Medizin & Wissenschaft

Angina pectoris: Korrelation fehlt

Lesezeit: 4 Minuten Quelle: Österreichische Ärztezeitung

Jeder Zweite mit einer Angina pectoris weist keine Koronarstenosen auf; die Ursachen sind verstärkte Neigung zur Vasokonstriktion oder reduzierte Fähigkeit zur Vasodilatation. Ebenso fehlt die Korrelation zwischen der Brustschmerz-Symptomatik und dem Schweregrad der diagnostizierten Ischämie.

Im Zuge der aktuellen ESC-Leitlinie wurde neben den Neuerungen zu Diagnose und Management auch eine neue Terminologie für die Phasen der Koronaren Herzkrankheit (KHK) eingeführt. Demnach werden die instabilen Phasen nun als „akutes Koronarsyndrom“ (ACS) bezeichnet und in Analogie dazu die chronische Form als chronisches Koronarsyndrom (CCS). Der Grund: Die Forscher vermuten schon seit Längerem, dass eine chronische Gefäßentzündung die pathogenetische Endstrecke von kardiovaskulären Faktoren darstellt. „Daher war auch die Bezeichnung ‚stabile‘ koronare Herzkrankheit irreführend, denn sie stellt eine progrediente Erkrankung mit wiederkehrenden kardiovaskulären Ereignissen dar“, erklärt Priv. Doz. Stefan Aschauer von der Abteilung für Innere Medizin im Franziskus Spital Margareten in Wien. Daher erfolgte die Umbenennung in chronisches Koronarsyndrom, um dem chronischen, aber beeinflussbaren Prozess der Atherosklerose Rechnung zu tragen. Gleichzeitig mit der Umbenennung wurde auch eine Neudefinition der Krankheitsbilder vorgenommen (siehe Kasten). Dem chronischen Koronarsyndrom gegenüber steht das akute Koronarsyndrom (ACS) mit den drei Entitäten STEMI, NSTEMI und instabile Angina pectoris.

++++

Aufgaben:
a: Schreiben Sie aus dem Text zur Angina pectoris den Abschnitt ab, der mit den Wörtern „Medizin & Wissenschaft“ beginnt und mit „der diagnostizierten Ischämie.“ endet.
b: Führen Sie den Text zur Angina pectoris nach seinem letzten Satz fort.

Datenteil:

++++

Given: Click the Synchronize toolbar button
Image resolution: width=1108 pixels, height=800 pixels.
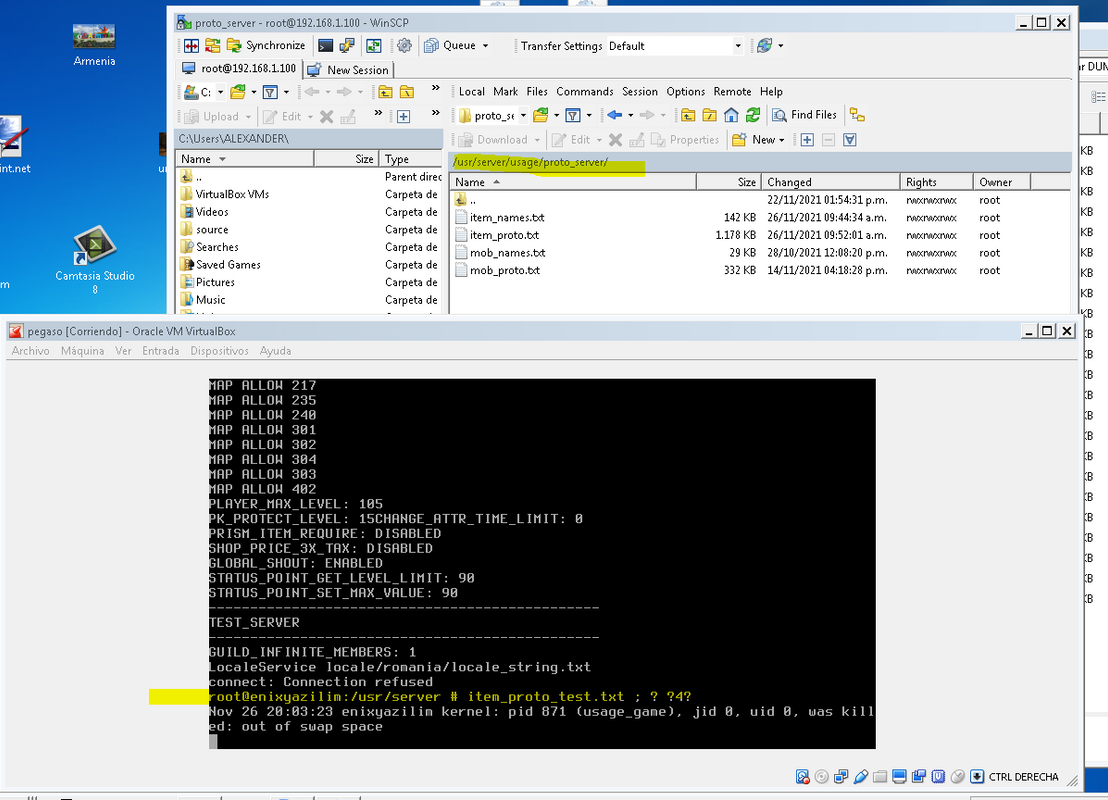Looking at the screenshot, I should click(x=266, y=45).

++++

Lösungen:
a:
Medizin & Wissenschaft

Angina pectoris: Korrelation fehlt

Lesezeit: 4 Minuten Quelle: Österreichische Ärztezeitung

Jeder Zweite mit einer Angina pectoris weist keine Koronarstenosen auf; die Ursachen sind verstärkte Neigung zur Vasokonstriktion oder reduzierte Fähigkeit zur Vasodilatation. Ebenso fehlt die Korrelation zwischen der Brustschmerz-Symptomatik und dem Schweregrad der diagnostizierten Ischämie.

b:
Etwa die Hälfte aller Personen mit einer Angina pectoris, bei denen eine Koronarangiographie durchgeführt wird, weist keine obstruktive koronare Herzerkrankung (ANOCA) auf. Bei diesen ANOCA-Patienten ist eine verstärkte Vasokonstriktionsneigung der Koronargefäße oder eine reduzierte Vasodilatationsfähigkeit die Ursache der Beschwerden. „Im Katheterlabor, wenn eine obstruktive KHK ausgeschlossen ist, wäre die Messung der koronaren Flussreserve, des koronaren Widerstandes und falls vorhanden mit Erfahrung, ein provozierender Test mit Acetylcholin eine Option, um eine definitive Diagnose stellen zu können“, so Aschauer. In der Regel trete diese Form der Angina pectoris häufiger bei Frauen auf. „Rund ein Viertel der Frauen leidet daran“, bestätigt Aschauer, der weiter ausführt: „Als Auslöser sind verschiedene pathophysiologische Mechanismen wie beispielsweise die mikrovaskuläre Dysfunktion, die Endotheldysfunktion oder Vasospasmen zu nennen.“ Außerdem scheinen Faktoren wie mentaler oder emotionaler Stress, der Einfluss des autonomen Nervensystems, die individuelle Schmerzsensitivität und die Sauerstoffkapazität im Blut eine Rolle zu spielen. Aktuellen Studien zufolge sind außerdem die zeitlichen Schwankungen von Angina-pectoris-Beschwerden und Ischämien im Stresstest signifikant stärker als bei KHK-Patienten mit Koronarstenosen. Auch fehlt eine Korrelation zwischen der Brustschmerz-Symptomatik und dem festgestellten Schweregrad der Ischämie.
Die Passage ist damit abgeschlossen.